The scope of the claims
[Claim 1]
　The chemical composition of the base material is % by mass,
C: 0.0010 to 0.0040%,
Si: 3.5 to 4.9%,
Mn: 0.05-0.20%,
Al: 0.05-0.45%,
P: 0.030% or less,
S: 0.0030% or less,
N: 0.0030% or less,
O: 0.0100 to 0.0400%,
Ca: less than 0.0010%,
Ti: less than 0.0050%,
Nb: less than 0.0050%,
Zr: less than 0.0050%,
V: less than 0.0050%,
Cu: less than 0.20%,
Ni: less than 0.50%,
Sn: 0 to 0.05%,
Sb: 0 to 0.05%, and
The balance: Fe and impurities, and
satisfying the following formula (i),
The O content in the region excluding the position of 10 μm in the depth direction from the surface of the base material is less than 0.0050%,
　Non-oriented electrical steel sheet.
4.0 ≤ Si + Al ≤ 5.0 (i)
However, the element symbol in the above formula (i) is the content (% by mass) of each element in the base material.
[Claim 2]
The tensile strength is 600 MPa or more,
The non-oriented electrical steel sheet according to claim 1.
[Claim 3]
having an insulating coating on the surface of the base material,
The non-oriented electrical steel sheet according to claim 1 or claim 2.
[Claim 4]
A method for manufacturing the non-oriented electrical steel sheet according to any one of claims 1 to 3,
in % by mass,
C: 0.0020-0.0060%,
Si: 3.5 to 4.9%,
Mn: 0.05-0.20%,
Al: 0.05-0.45%,
P: 0.030% or less,
S: 0.0030% or less,
N: 0.0030% or less,
O: less than 0.0050%,
Ca: less than 0.0010%,
Ti: less than 0.0050%,
Nb: less than 0.0050%,
Zr: less than 0.0050%,
V: less than 0.0050%,
Cu: less than 0.20%,
Ni: less than 0.50%,
Sn: 0 to 0.05%,
Sb: 0 to 0.05%, and
The balance: Fe and impurities, and
For a steel ingot having a chemical composition that satisfies the following formula (i),
A hot rolling process, a cold rolling process, and a final annealing process with a soaking temperature of 750 to 1050°C, a soaking time of 1 to 300 seconds, and a dew point of 0 to 50°C are performed in order.
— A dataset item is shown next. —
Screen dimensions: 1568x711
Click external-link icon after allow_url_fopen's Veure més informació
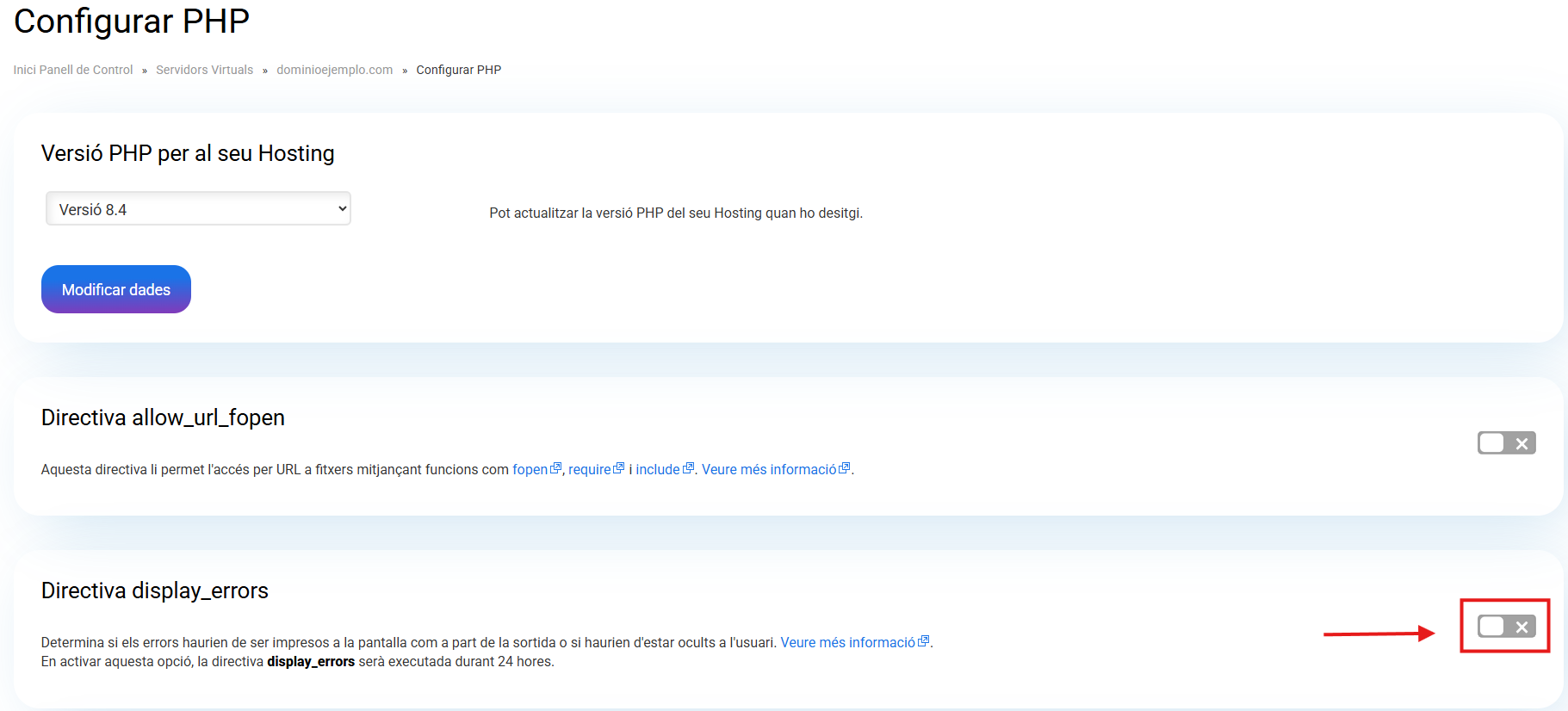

　Method for manufacturing non-oriented electrical steel sheets.
4.0 ≤ Si + Al ≤ 5.0 (i)
However, the element symbol in the above formula (i) is the content (% by mass) of each element in the steel ingot.
[Claim 5]
A hot-rolled sheet annealing step is further provided between the hot rolling step and the cold rolling step,
A method for manufacturing the non-oriented electrical steel sheet according to claim 4.